Law and Politics | Law and Psychology


Public "reason giving" is an essential duty of democracies, said to promote better public decision-making by keeping the government's discretionary powers in check. However, this aim may be compromised if decision-makers cite insincere and misleading justifications as a means of preventing accountability. This Article contributes to rethinking sincerity in legal decision-making by asking both a normative and a descriptive question. The normative question is whether and to what extent should public institutions disclose the reasons for their decisions. The practical question is whether and how the fact that decision-makers have failed to fully disclose their reasons can be established. The generally accepted and most demanding position, which I call "internalist sincerity," is that state actors should candidly reveal all the considerations that motivated them in making a decision. I argue that this conventional view is mistaken and propose instead a novel approach, "externalist sincerity," which requires only that public officials state reasons for their decisions which they believe justify the outcome, even if those reasons where not the considerations that actually motivated them. My approach revisits sincerity by way of introducing an institutional analysis, which has been largely overlooked in existing discussions. The Article claims that what we demand from institutions is a form of sincerity that is different from what we expect from individuals.
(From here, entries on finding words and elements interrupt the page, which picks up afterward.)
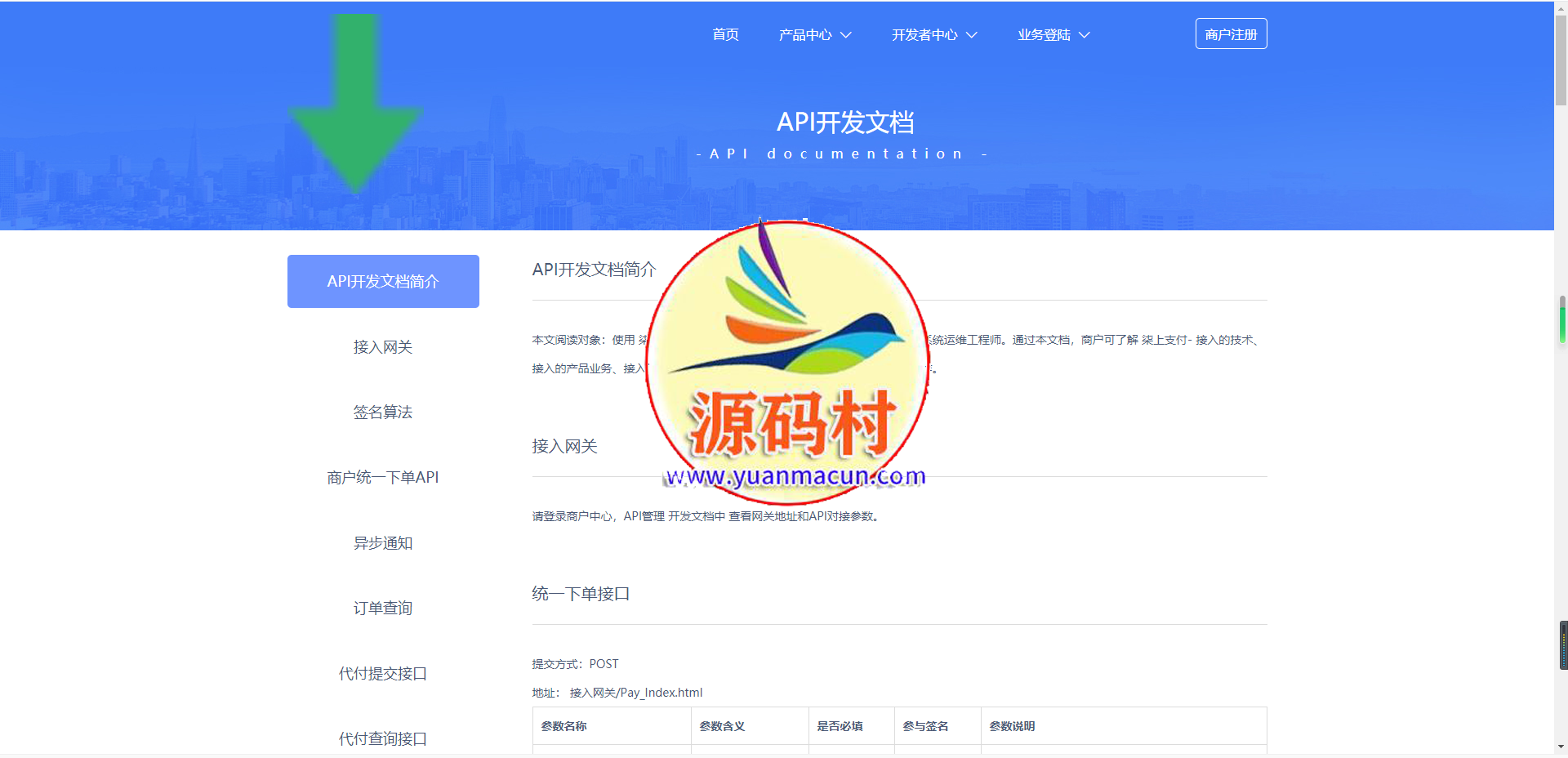Open the 开发者中心 dropdown menu
1568x758 pixels.
pyautogui.click(x=933, y=35)
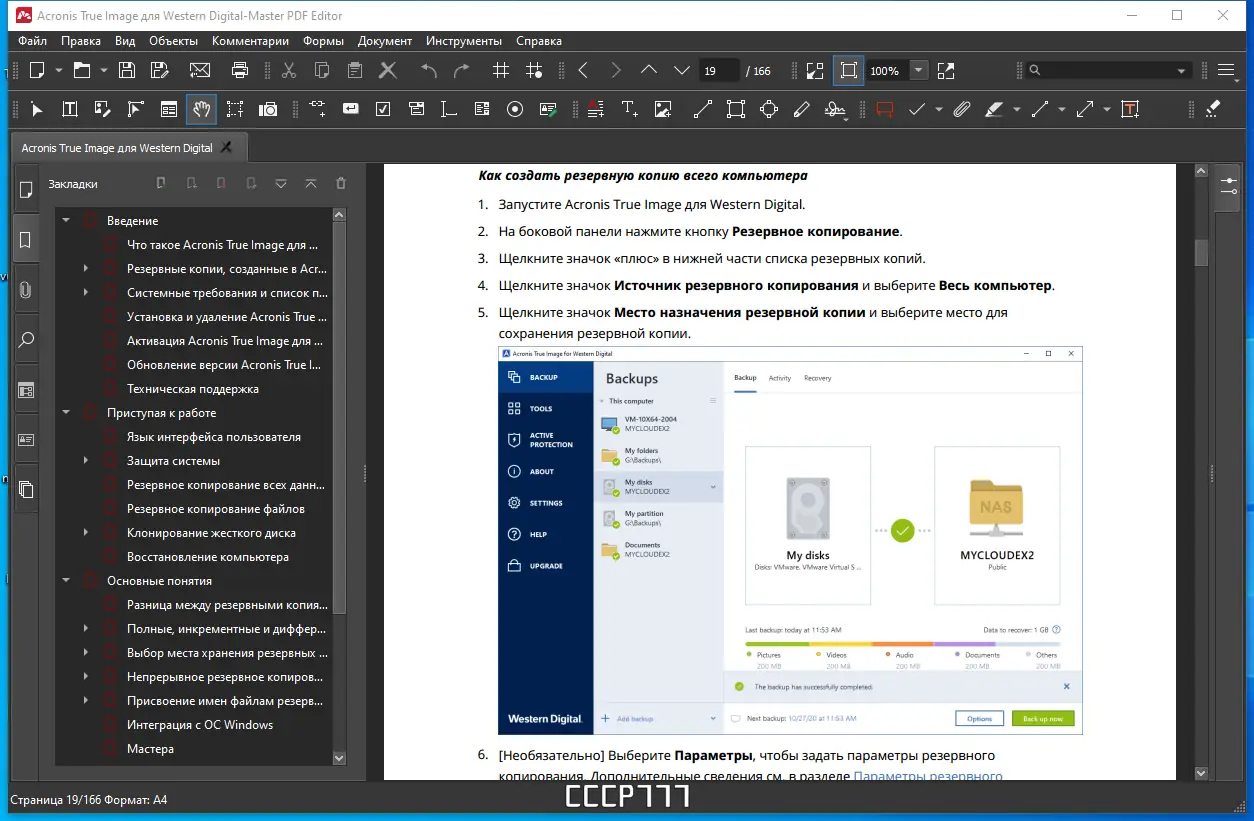Toggle fit page view button
Viewport: 1254px width, 821px height.
point(848,70)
When analyzing sincerity in an institutional context, our expectations matter more than the supposed intentions of institutions, particularly in cases in which there are multiple decision-makers such that there is no such thing as "the institution's state of mind." The conceptual roadmap generated by this new look at sincerity in the law is important for two reasons. First, by clarifying what we mean when we say that public officials should be sincere about their reasons, this Article explains why disagreements on the topic often run deep, and reorients debate around more productive questions such as how to produce more pragmatic and nuanced sincerity requirements appropriate for different decision-making contexts. Second, it surveys existing models to determine whether they offer a consistent set of answers concerning the contents and contours of the duty to give sincere reasons, if indeed such a duty exists at all.